By Kurtis Ming

Careful not to burn a batch of cookies, Carmella Takacs wishes the medi-spa she went to was just as cautious with her skin during her laser treatment.

“All of a sudden I see all these marks from the laser burn marks,” she recalls.

The senior from Concord went in for a laser wrinkle treatment at a medi-spa that has since gone out of business inside a mall.  She says the nurse who was supposed to remove her wrinkles turned the laser too high, scarring her face and causing excruciating pain.

“I was afraid to go out of the house. I was crying. I was depressed.”

Tamra Pierce of Newcastle went to a medi-spa inside a Roseville salon for Botox injections. Instead she says the nurse injected her with a different type of filler leaving her with two black eyes and a swollen face that lasted weeks.

“The doctor I went to see said I could have lost my eyesight.”

In both cases doctors names were tied to the medi-spas, but no doctor was there that day.

The medi-spa industry has exploded in popularity, growing from 225 locations a decade ago to 1750 in 2011, according to the International Spa Association.

Board Certified Dermatologist Dr. Christine Lee says consumers should not be fooled by a doctor’s name on the door of a medi-spa because they may just lend their name to the clinic to collect a paycheck. She says in many cases, nurses and even estheticians are performing these procedures.

“Most of these places are almost never operating with a doctor on site,” she said.

She shared graphic photos of what can happen. One patient who went in for laser hair removal ended up with burns resembling zebra stripes across her face. A bad botox injection caused nerve damage to another woman forcing a patient’s eye shut for an entire year. Lee warned the harm can last forever.

We went undercover to see who was on duty at three Sacramento Valley medi-spas.

PROBLEM SET:
1. According to the medi-spa article, how many medi-spa locations did the International Spa Association count in 2011?
2. Judge whether each statement below agrees with the medi-spa article, and support each yes or no with the deciding words from it. (a) Tamra Pierce visited a medi-spa for a laser wrinkle treatment. (b) Carmella Takacs is from Concord. (c) Dr. Christine Lee says most of these places almost never operate with a doctor on site.
3. Write out the stretch of the medi-spa article from "Tamra Pierce of" through "that lasted weeks.".

SUPPLIED ENTRIES:

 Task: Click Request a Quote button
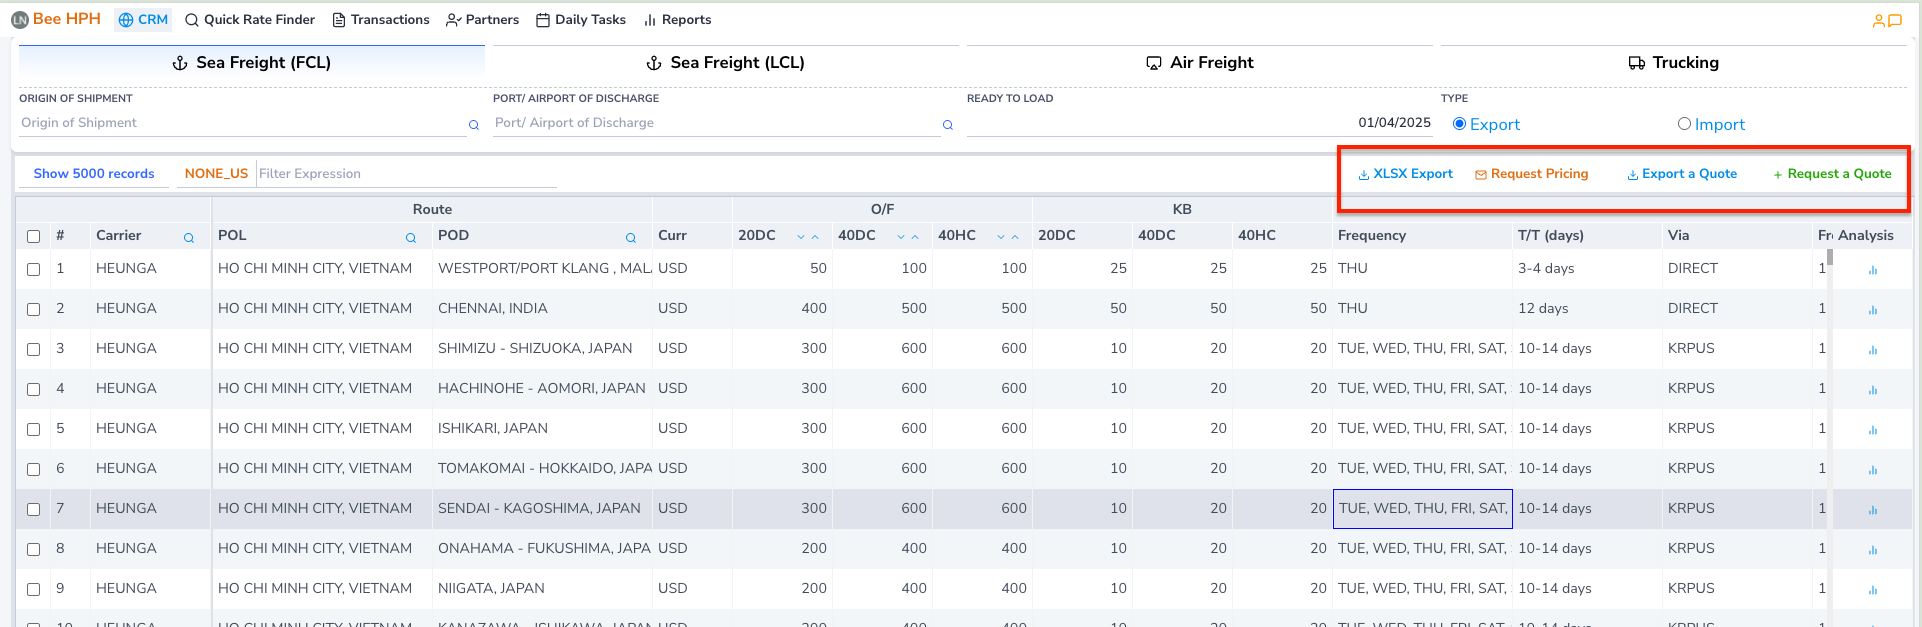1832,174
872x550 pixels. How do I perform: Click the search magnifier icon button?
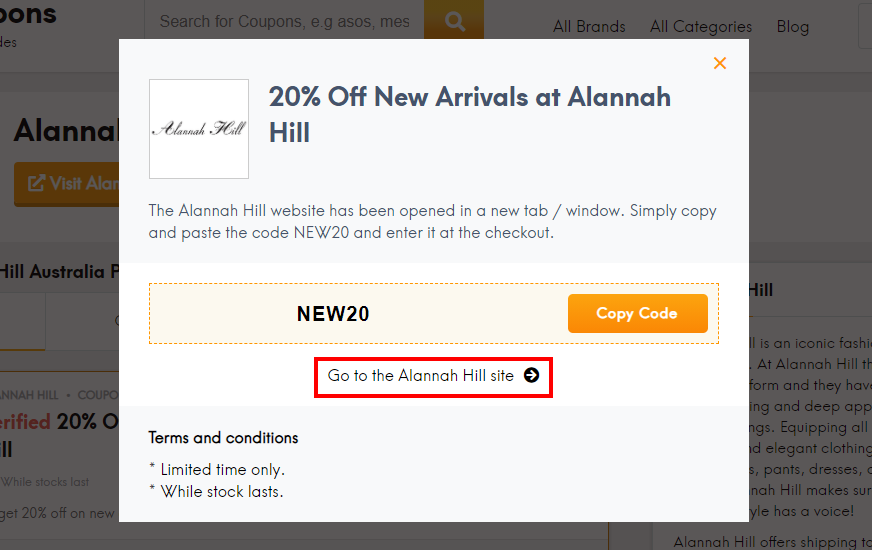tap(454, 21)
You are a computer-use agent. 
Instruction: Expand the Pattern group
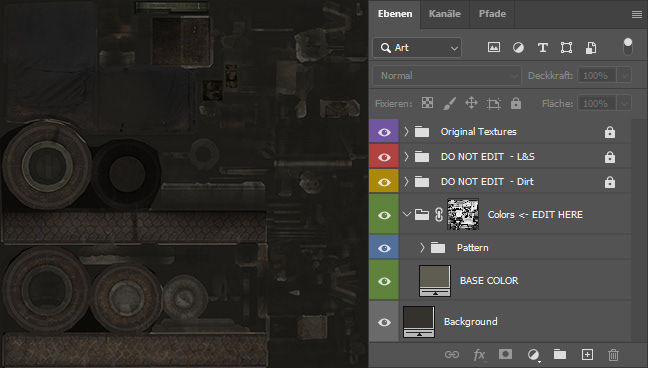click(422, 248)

RESULTS OF THE EXERCISE:
1. 1750

2.
(a) No: "Tamra Pierce of Newcastle went to a medi-spa inside a Roseville salon for Botox injections."
(b) Yes: "The senior from Concord went in for a laser wrinkle treatment"
(c) Yes: "Most of these places are almost never operating with a doctor on site," she said.

3.
Tamra Pierce of Newcastle went to a medi-spa inside a Roseville salon for Botox injections. Instead she says the nurse injected her with a different type of filler leaving her with two black eyes and a swollen face that lasted weeks.